Red Onions, Flour & Manure
10th year celebrating International Compost Awareness Week. So Fun.
Happy International Compost Awareness Week!
This year’s theme: Feed the Soil that Feeds Us.


For me, it started in 2017, in New York City…
…hands at work, tearing paper and carrying scraps.


This graphic from the Institute for Local Self-Reliance explains part of the why composting matters:
But for me, the biggest “why” is the sheer joy of the process.


Dried leaves and shredded paper (carbon materials) layered on top of mussels, fruit and vegetable scraps…After some aeration and rest, these ingredients mix and mingle, ultimately returning to enhance the creation of an entirely new garden.1
My kind of bliss.


Since moving to our condo, though, I’ve missed this intoxicatingly beautiful experience. My weekly buckets are cool, but don’t satisfy on a somatic level.
So on Tuesday I visited the Vermont Compost Company and hung out with the all of it.2
Ut Oh - - leeks on the loose!3


And the bliss of purple vegetables and floating flour.
And there’s nothing better than mixing ingredients…to bake bread…


…or to create soil…that feeds our bodies and souls.
Happy Composting, my friends!
With gratitude for you being you,
Lyn
Lilly was a little bored with all my talk about compost this week, but she enjoyed a few moments resting in the sun.
Question:
I’ve been thinking. What if I truly lived more like compost…a few days of glitz and colorful glam, and then lots of time to ruminate with the mess, rest, and recover? And what if compost became our collective guide for finding balance and peace?
What do you think?
Finally, some blooms, hidden behind the holiday cactus.
This photograph is misleading. It’s really important to kill the grass upon which you want to create a garden. I should have put cardboard down first, then put the compost on top of it.
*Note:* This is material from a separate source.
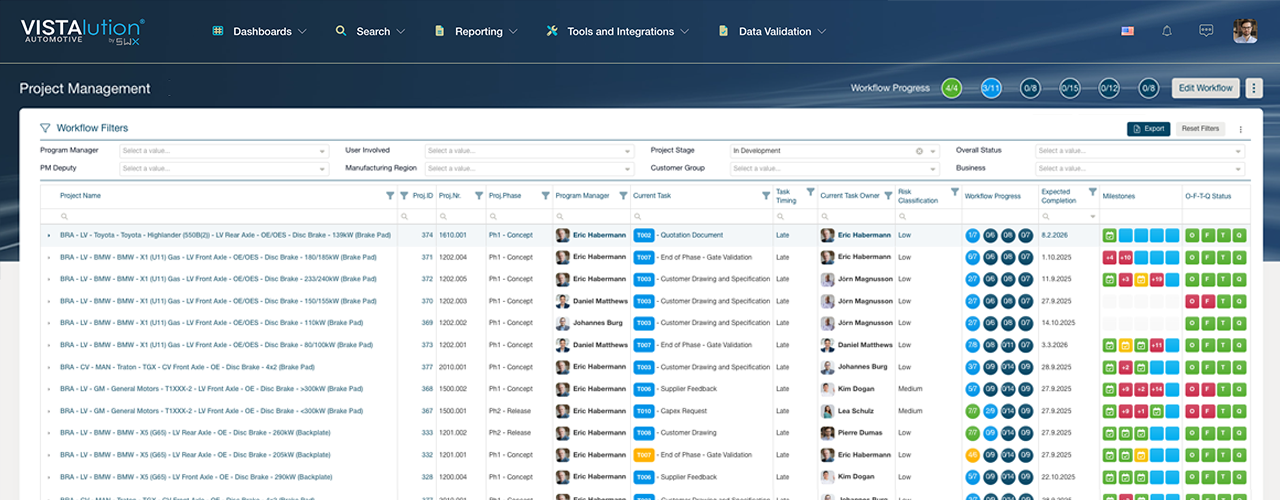Expand the Overall Status filter dropdown
Screen dimensions: 1280x500
point(1140,151)
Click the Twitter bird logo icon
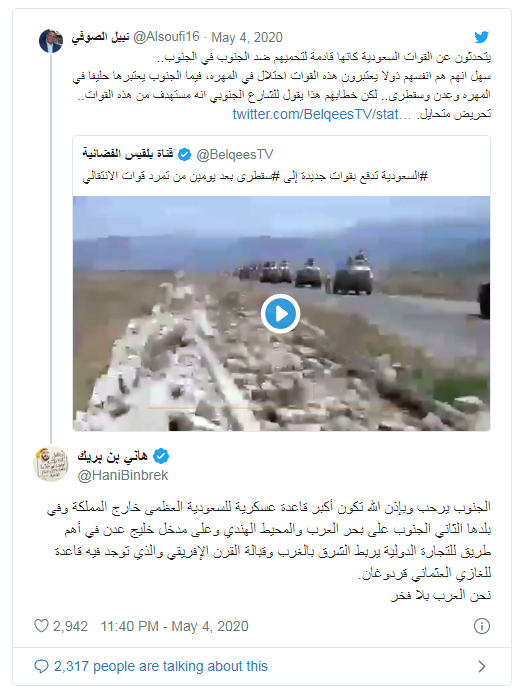 click(x=481, y=37)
I have no idea why I didn’t in this case, but whatever layers I ended up creating must have worked, because this section of the lawn transformed into a lush garden in the next few years. I hope the people now living in our house are enjoying it!
Thank you to Sid Hammer and his team for letting me wander around their site for a few hours. He and I had a great conversation about cameras, photography and ways to represent the beauty of decay. People who work in the compost biz are cool.
Here’s the deal. Those leeks should not be in this compost - - they should have been part of a delicious soup or some other culinary creation. While I am a huge proponent of composting, I also understand that reducing waste in the landfill begins by using the food we grow. Only actual scraps should end up in the compost.
That said, these compost buckets come from local restaurants in Montpelier, Vermont. Given my experience collecting ten tons of biodegradable waste from Umpleby’s Cafe, I know that even the most diligent chefs end up composting good food.
Wouldn’t it be amazing if there was an easy system for capturing all of these resources and sharing them with others? The bottom line - - Our food system is radically inefficient.
In a few weeks I’ll be in Charlotte, NC attending The ReFED Food Waste Solutions Summit, where I hope to learn more about how my photographs can be part of a larger local and national conversation about food waste in all its forms.















Love the idea of regular internal/ mental composting. Doing the work quietly behind the scenes..
Rest and mellow, yes, but not sure I'm ready to break down and nourish the soil on a molecular level just yet!😉. But thanks for the reminder that I could put some paper waste in my compost.